D's massively powered computer has died. Carter, as she was affectionately known, is no more. Besides the extended mourning period that my husband will go through and the inordinate amount of time and effort that it will take him to save the data on his striped drives, we're stuck with another problem. How are we going to pay for a new machine?
Carter was top-of-the-line (and super expensive) when he bought her in 2006. I asked him how much he paid and I had a mini-heart attack. There was no way we could replace Carter with a comparable product even given the reduction in prices over time. However, she was way "overpowered," as my husband says and, consequently, burned herself up. He really doesn't need a machine anywhere near that fancy (thank goodness!). He bought Carter with all the bells and whistles back when he was single and could blow that kind of money. (Whoever said two could live as cheaply as one are full of it.)
We could save some money and get a desktop instead of the laptop, but D has to be able to work and also do schoolwork when we travel. So we need to spend the extra money on a good, quality laptop.
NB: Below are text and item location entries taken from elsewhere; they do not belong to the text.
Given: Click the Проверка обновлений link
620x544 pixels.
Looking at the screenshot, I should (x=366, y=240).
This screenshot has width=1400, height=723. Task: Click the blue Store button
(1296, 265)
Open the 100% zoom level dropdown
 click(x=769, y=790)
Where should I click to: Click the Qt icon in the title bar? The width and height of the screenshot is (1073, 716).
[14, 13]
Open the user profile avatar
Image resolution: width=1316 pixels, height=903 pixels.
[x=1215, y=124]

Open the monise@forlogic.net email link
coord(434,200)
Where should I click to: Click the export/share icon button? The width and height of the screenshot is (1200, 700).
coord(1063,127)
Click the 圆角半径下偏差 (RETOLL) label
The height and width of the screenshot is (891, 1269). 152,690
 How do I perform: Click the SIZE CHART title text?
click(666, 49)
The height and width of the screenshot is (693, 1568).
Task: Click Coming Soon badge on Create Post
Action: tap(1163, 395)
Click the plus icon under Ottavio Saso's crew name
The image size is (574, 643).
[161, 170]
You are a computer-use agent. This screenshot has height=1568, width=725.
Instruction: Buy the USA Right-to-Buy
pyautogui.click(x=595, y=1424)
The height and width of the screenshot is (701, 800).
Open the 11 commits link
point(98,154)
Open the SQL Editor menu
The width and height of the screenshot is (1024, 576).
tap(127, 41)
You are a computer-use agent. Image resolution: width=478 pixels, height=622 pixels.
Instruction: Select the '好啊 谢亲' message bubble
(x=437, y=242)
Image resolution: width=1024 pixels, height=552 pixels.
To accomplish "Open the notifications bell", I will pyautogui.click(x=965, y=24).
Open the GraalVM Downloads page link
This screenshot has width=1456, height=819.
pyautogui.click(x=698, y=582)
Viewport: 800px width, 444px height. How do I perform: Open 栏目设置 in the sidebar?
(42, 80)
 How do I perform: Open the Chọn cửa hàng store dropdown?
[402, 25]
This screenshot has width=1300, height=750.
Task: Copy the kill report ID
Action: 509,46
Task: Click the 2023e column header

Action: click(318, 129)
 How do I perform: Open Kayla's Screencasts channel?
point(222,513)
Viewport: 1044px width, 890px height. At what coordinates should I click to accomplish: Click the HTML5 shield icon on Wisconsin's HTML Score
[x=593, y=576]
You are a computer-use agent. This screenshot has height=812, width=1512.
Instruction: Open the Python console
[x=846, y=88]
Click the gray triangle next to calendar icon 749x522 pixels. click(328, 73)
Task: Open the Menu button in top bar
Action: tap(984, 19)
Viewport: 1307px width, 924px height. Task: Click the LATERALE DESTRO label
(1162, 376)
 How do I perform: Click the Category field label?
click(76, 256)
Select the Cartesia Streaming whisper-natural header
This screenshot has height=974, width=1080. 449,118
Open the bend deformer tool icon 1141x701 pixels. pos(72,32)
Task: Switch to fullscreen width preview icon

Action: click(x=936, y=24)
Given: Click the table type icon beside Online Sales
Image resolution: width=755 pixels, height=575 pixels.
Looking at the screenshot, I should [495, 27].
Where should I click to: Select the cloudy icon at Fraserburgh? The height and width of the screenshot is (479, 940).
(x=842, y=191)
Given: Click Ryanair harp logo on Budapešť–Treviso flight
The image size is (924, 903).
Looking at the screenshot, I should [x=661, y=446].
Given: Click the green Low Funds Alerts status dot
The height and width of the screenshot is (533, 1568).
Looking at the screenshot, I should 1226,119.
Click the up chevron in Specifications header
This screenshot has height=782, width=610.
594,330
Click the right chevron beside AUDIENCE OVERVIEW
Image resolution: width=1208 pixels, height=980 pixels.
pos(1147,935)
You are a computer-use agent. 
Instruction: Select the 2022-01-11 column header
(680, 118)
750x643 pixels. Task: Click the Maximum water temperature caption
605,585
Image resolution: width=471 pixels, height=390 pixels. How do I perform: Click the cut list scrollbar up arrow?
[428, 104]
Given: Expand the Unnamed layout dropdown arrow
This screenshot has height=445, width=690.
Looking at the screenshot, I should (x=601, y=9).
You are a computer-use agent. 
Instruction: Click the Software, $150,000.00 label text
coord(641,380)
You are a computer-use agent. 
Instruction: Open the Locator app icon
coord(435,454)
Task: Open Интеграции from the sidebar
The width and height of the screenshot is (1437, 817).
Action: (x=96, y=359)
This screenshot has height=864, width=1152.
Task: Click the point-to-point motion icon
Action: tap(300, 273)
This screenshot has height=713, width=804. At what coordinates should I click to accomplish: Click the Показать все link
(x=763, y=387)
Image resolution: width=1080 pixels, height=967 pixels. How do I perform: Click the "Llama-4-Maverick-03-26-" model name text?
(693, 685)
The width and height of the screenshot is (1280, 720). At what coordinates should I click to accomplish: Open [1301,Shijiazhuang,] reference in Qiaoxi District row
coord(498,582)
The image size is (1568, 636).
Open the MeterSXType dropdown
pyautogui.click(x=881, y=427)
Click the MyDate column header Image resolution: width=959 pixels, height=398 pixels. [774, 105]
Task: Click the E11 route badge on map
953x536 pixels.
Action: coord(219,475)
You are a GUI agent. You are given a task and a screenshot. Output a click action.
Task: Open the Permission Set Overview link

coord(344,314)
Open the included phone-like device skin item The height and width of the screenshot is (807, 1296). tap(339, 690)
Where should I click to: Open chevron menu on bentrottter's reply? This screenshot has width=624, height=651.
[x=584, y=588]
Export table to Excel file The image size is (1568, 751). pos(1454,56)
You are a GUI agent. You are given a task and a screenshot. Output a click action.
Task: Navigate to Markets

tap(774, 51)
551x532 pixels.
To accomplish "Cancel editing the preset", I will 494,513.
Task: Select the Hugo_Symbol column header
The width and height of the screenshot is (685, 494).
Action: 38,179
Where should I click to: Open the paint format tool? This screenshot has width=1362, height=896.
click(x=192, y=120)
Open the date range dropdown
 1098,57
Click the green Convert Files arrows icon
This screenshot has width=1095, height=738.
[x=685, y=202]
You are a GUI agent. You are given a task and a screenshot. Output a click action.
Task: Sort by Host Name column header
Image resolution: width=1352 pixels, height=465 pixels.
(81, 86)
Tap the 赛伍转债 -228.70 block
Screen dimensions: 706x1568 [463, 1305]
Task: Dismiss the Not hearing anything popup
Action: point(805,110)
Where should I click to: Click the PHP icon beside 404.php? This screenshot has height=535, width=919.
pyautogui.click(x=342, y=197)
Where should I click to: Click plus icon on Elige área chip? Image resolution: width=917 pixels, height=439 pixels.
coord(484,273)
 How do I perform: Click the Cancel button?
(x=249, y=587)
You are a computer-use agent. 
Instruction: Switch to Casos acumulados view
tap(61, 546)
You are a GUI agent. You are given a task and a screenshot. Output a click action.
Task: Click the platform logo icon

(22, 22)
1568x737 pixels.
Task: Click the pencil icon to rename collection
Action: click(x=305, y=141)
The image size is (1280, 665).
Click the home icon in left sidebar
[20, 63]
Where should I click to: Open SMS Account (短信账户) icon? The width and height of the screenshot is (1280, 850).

We won't purchase a machine on credit. The only things we'll buy on credit now are homes. No consumable goods. So, we'll probably take the money out of savings to buy the machine and then put additional money into our saving account the next few months to catch up.
That's a tough choice since we were looking at using that money to pay off a small chunk of our mortgage. I just have to remind myself that into every budgetary life, a little rain must fall. At least we won't be buying the machine on credit, so we won't be adding any additional debt to our lives.